Australian Elvis fans treated to new movie, new exhibition
So ingrained is the American icon in Australian culture that the only official Elvis memorial outside of the United States is here in Victoria.
The Elvis Presley Memorial Garden within Melbourne General Cemetery, Parkville, is an elaborate and slightly kitschy tribute commissioned in 1977 by the then president of the singer’s official Australian fan club.
The memorial is celebrated in a collection of photographs (one shown above) shot by the late Australian photographer, Polixeni Papapetrou, entitled Elvis Immortal.
The images show Elvis fans visiting the memorial on the anniversary of the star’s death throughout the years 1987 to 1993.
The latest movie about The King, as he was known, a biopic simply entitled Elvis was shot on the Gold Coast by award-winning Australian director Baz Luhrmann during 2020–21, providing a much-needed economic spark during the pandemic to southern Queensland and the Australian film industry.
Elvis will screen at Sydney’s State Theatre on June 15 as part of this year’s Sydney Film Festival.
On the same night the festival will also screen the National Film & Sound Archive’s brand-new restoration of Strictly Ballroom.
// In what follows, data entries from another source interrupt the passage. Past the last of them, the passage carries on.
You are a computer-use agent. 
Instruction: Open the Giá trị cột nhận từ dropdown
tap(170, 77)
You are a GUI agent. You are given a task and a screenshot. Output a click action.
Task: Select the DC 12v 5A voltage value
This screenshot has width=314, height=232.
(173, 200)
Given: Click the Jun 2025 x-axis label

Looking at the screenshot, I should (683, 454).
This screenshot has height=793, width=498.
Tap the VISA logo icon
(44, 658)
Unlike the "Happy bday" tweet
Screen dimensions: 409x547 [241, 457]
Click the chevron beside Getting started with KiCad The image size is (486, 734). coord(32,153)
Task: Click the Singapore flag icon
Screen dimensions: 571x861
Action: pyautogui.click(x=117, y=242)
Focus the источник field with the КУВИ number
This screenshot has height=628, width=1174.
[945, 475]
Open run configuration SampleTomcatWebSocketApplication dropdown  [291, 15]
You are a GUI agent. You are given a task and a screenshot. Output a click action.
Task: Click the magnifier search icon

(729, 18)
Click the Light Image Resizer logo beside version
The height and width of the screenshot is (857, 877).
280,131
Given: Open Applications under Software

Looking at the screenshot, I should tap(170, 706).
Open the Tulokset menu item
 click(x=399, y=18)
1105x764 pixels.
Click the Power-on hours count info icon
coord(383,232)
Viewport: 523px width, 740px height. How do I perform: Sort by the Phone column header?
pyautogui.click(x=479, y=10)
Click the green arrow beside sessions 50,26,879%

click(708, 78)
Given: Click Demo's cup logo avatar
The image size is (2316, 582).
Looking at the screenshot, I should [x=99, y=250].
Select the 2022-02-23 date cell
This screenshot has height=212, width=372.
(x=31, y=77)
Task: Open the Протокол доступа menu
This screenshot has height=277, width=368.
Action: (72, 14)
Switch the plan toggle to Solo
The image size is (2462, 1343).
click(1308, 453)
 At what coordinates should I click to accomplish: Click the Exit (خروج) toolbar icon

“Being able to present Luhrmann’s latest film direct from Cannes, while also screening the restored version of his directorial debut is an exciting coup for the Festival,” says Sydney Film Festival director, Nashen Moodley.
Coinciding with the film’s release is an exhibition at the Bendigo Art Gallery, entitled Elvis: Direct from Graceland.
Created in partnership with the singer’s estate, the exhibition (exclusive to Bendigo Art Gallery) celebrates Elvis’ extraordinary fashion and style, featuring costume pieces, iconic outfits, vintage memorabilia, and household items from his Graceland home.